Information Technology (IT)


The Philippines IT spending is forecasted to reach US$5.1 billion in 2019 and
US$8.1 by 2023, with an estimated 12.1 percent annual growth rate during
this period. These figures from Business Monitor International (BMI) breaks
down the IT industry into three segments: computer hardware sales, software
sales, and IT services.

Estimated 2019 hardware sales for the Philippines is at US$1.9 billion, with
annual growth rate of 5.8 percent to reach US$2.4 billion in 2023. The 5.8
percent annual growth rate is slower than originally expected and this is
because the Philippine consumer is more inclined to invest on a smartphone
first as opposed to a PC. Growth of tablets is slower because they are
considered as comparable to a smartphone in functionality, but higher in
cost. Acer, Lenovo and Asus are the top PC brands in the Philippines for
2018. They are more affordable compared to U.S. brands Dell and
HP. Apple is a popular premium brand but market share for Mac desktop and
notebook remains low due to the price sensitivity of the market. Printer and
copier demand are on a downward trend given the reliance on smartphones
and movement away from paper-based processes.

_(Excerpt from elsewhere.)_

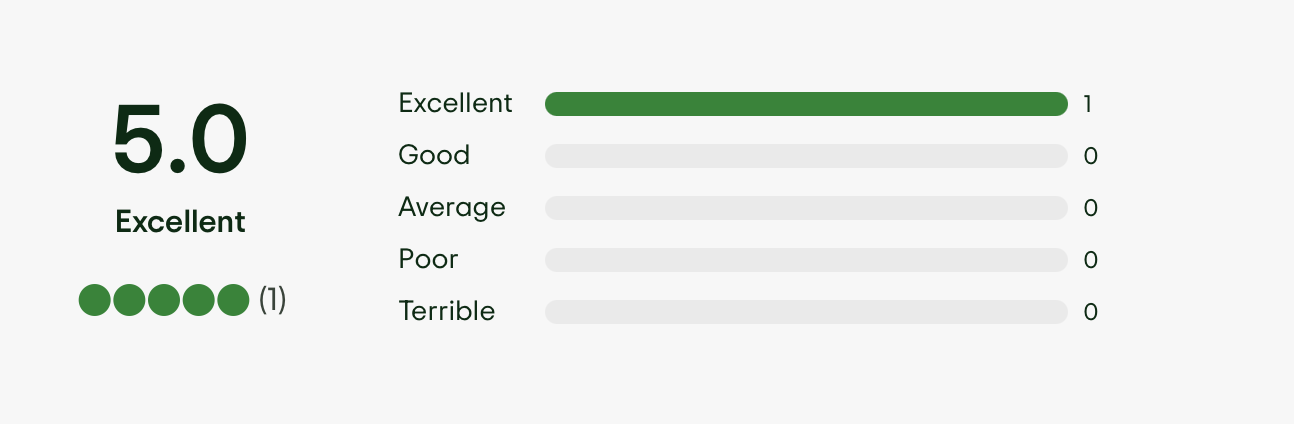Click the fourth green rating bubble
This screenshot has height=424, width=1294.
(x=198, y=300)
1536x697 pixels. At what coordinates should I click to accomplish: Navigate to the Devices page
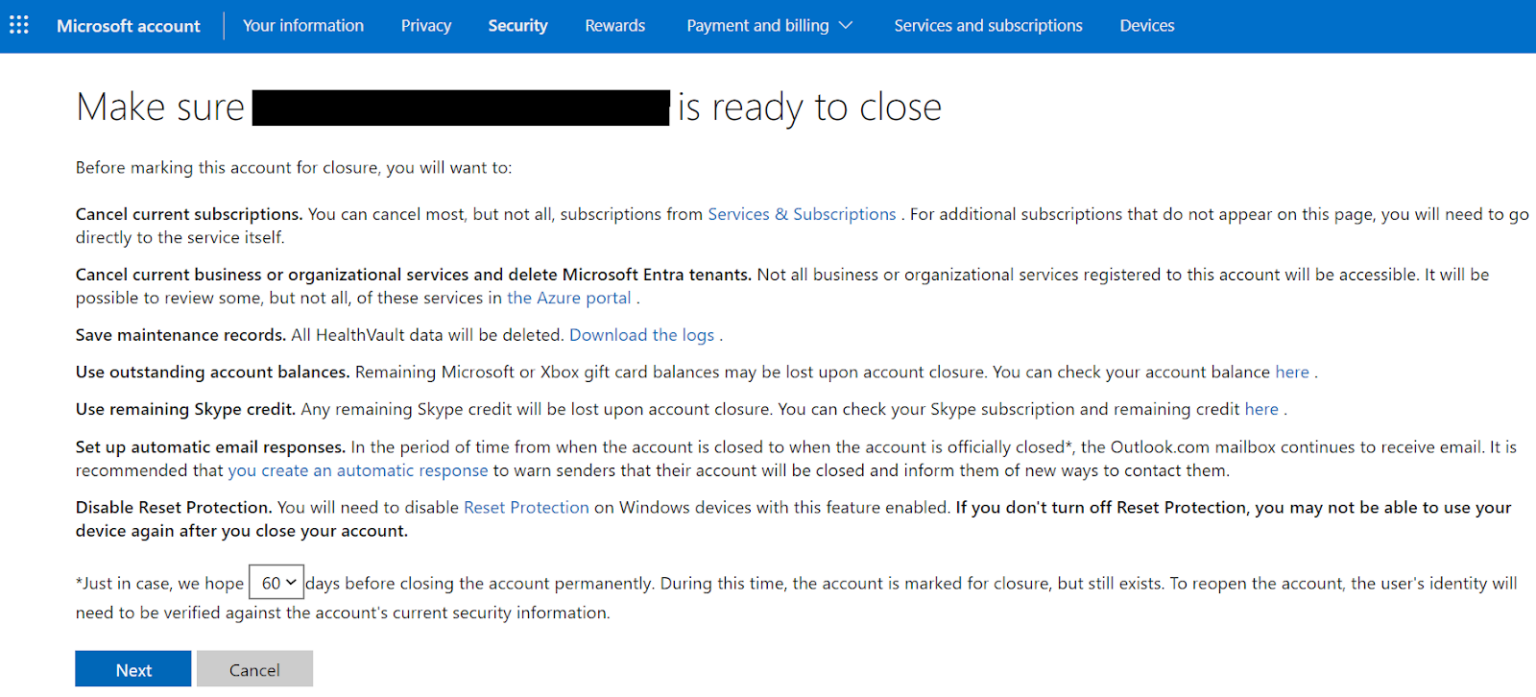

A more positive trend is
expected for servers and storage as small and medium enterprises are
projected to automate, and larger companies to modernize their systems and
expand their computing capacity.
There is a growing demand for automation across sectors and this will lead to
robust opportunities for software and services. Software sales for 2019 is
estimated at US$694 million, with an 18.2 percent annual growth to reach
US$1.4 billion by 2023. Efforts to modernize from both the private and public
sectors will spur demand for software. IT services such as training,
customization, consulting, and maintenance is expected to hit US$2.8 billion
in 2019 and expand by 14.4 percent per annum to reach US$4.8 billion in
2023. Migration to cloud services and cybersecurity solutions are technology
trends that are expected to have the most positive impact on IT services.

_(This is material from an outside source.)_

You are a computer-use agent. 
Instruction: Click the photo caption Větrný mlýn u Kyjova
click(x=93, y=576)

The Philippines growing middle class and young population are important
drivers of IT demand because their spending levels on technology products
are on an upward trajectory and it is benefitting premium
brands. Infrastructure investments in the Philippines is seen as another
source of opportunity. The road, railway, airport, bridge, and port systems
that are being built will require, at a minimum, design software, building
information modeling (BIM) for better project management, and file sharing
applications. These will drive demand for hardware, software and services.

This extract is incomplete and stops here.